DH and I always sit down at the table together to eat our evening meal, without tv in the backround, etc, and use that time to catch up. And apart from switching on the tv is there is a series we're following, it's kept off and we sit down together with a drink and talk talk talk. It's such a habit now that if we're really busy and doing other things we both really miss the time together.

revolutionscoop · 06/06/2011 13:52

I'd definitely continue to ignore X's calls. Nothing at all positive could be gained by being drawn into a discussion with him now. You've done the right thing by talking to your dh. Now ring some friends, look into local baby groups, make arrangements to go out & be as busy as possible this week to be away from the house and to keep your mind off things.
I agree with the other poster who described this as a 'lucky escape'; in time you'll come to realise this, too. Take care.

TotallyLovely · 06/06/2011 14:00

I find it strange that everytime you and your DH have a talk he then goes off to see X. Is he asking Xs advice about you? You need to be careful that X isn't putting the boot in.

dinkystinky · 06/06/2011 14:08

Ferovia - keep talking with your DH. Try to get him to understand that its him that you want to spend time with - not necessarily in Disney land or doing things - just chilling and spending time being him and you. A trip to Disneyland wont be a cure all - talking and getting to understand each other and what each other needs will hopefully help though.

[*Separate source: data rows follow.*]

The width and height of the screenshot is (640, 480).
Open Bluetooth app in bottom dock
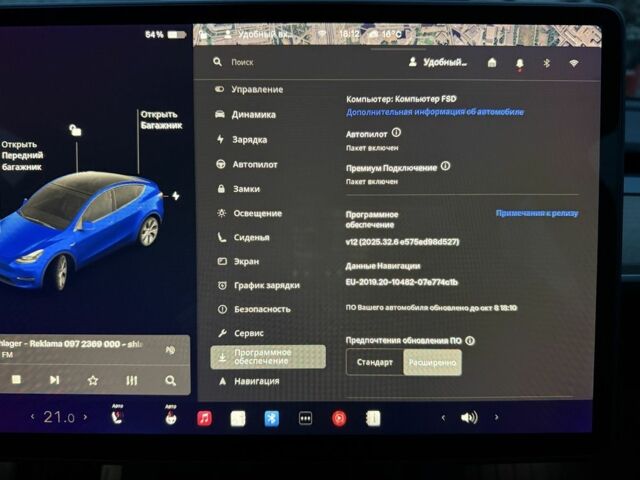click(271, 418)
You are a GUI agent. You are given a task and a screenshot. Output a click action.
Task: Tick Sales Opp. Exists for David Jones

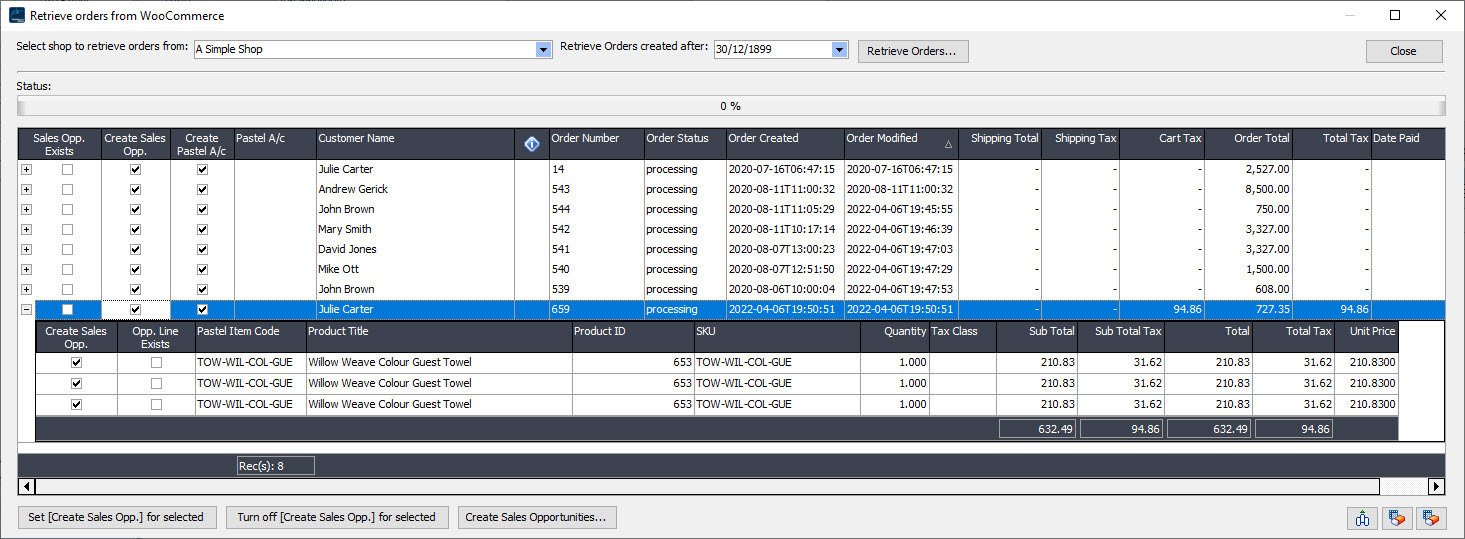point(67,250)
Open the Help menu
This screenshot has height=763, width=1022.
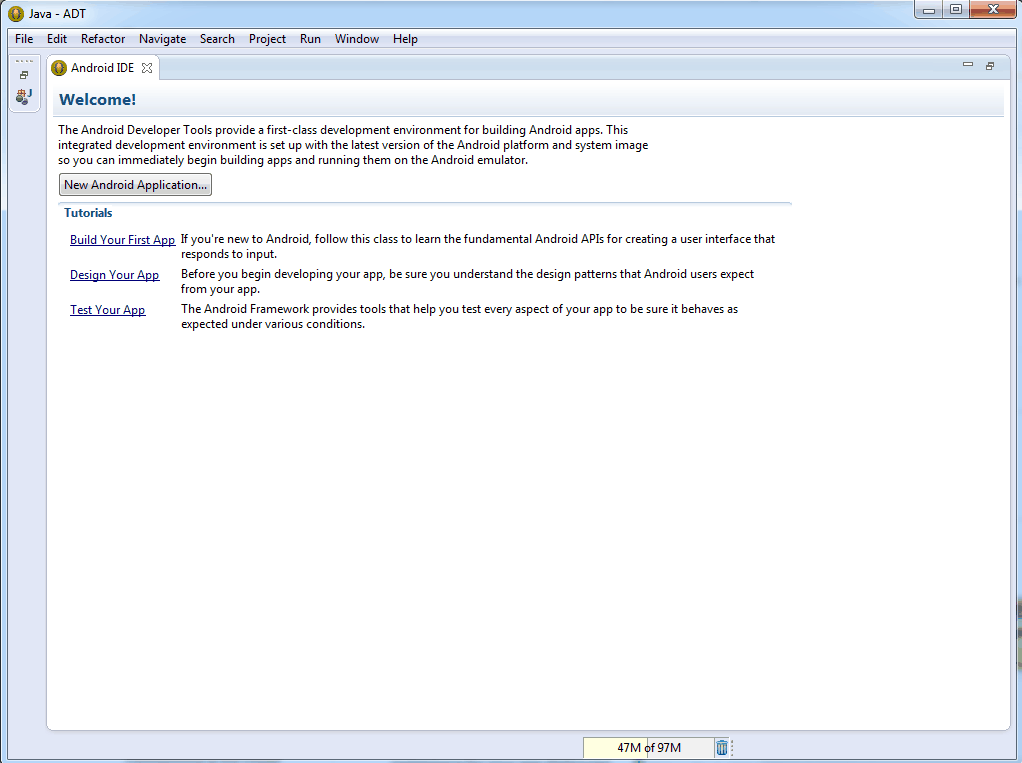(x=405, y=39)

Feronia · 06/06/2011 14:14

Earlybird - I was really honest about how I think I'm feeling about X, and said we'd been seeing a lot of each other but didn't tell him about the kiss. I wanted to but he was already so angry I couldn't bring myself to.

Moomoofarm - we used to spend loads of time together out but since my daughter was born I've not wanted to so we're not together very much. Even when I was heavily pregnant I would go out in the evenings with him, I'm not sure he really imagined anything would change. He wanted to (and enquired) about a nanny, we had one for a week but it was useless as I was there all the time and couldn't watch her doing anything for my baby. I got rid of her but had to pay her for a month. DH was sure i'd go back to work after a few months and that life would be normal again, but I couldn't face it at the time.

I'm not sure Disneyland is going to really do much for my daughter, she's a bit young I think. But I'll try.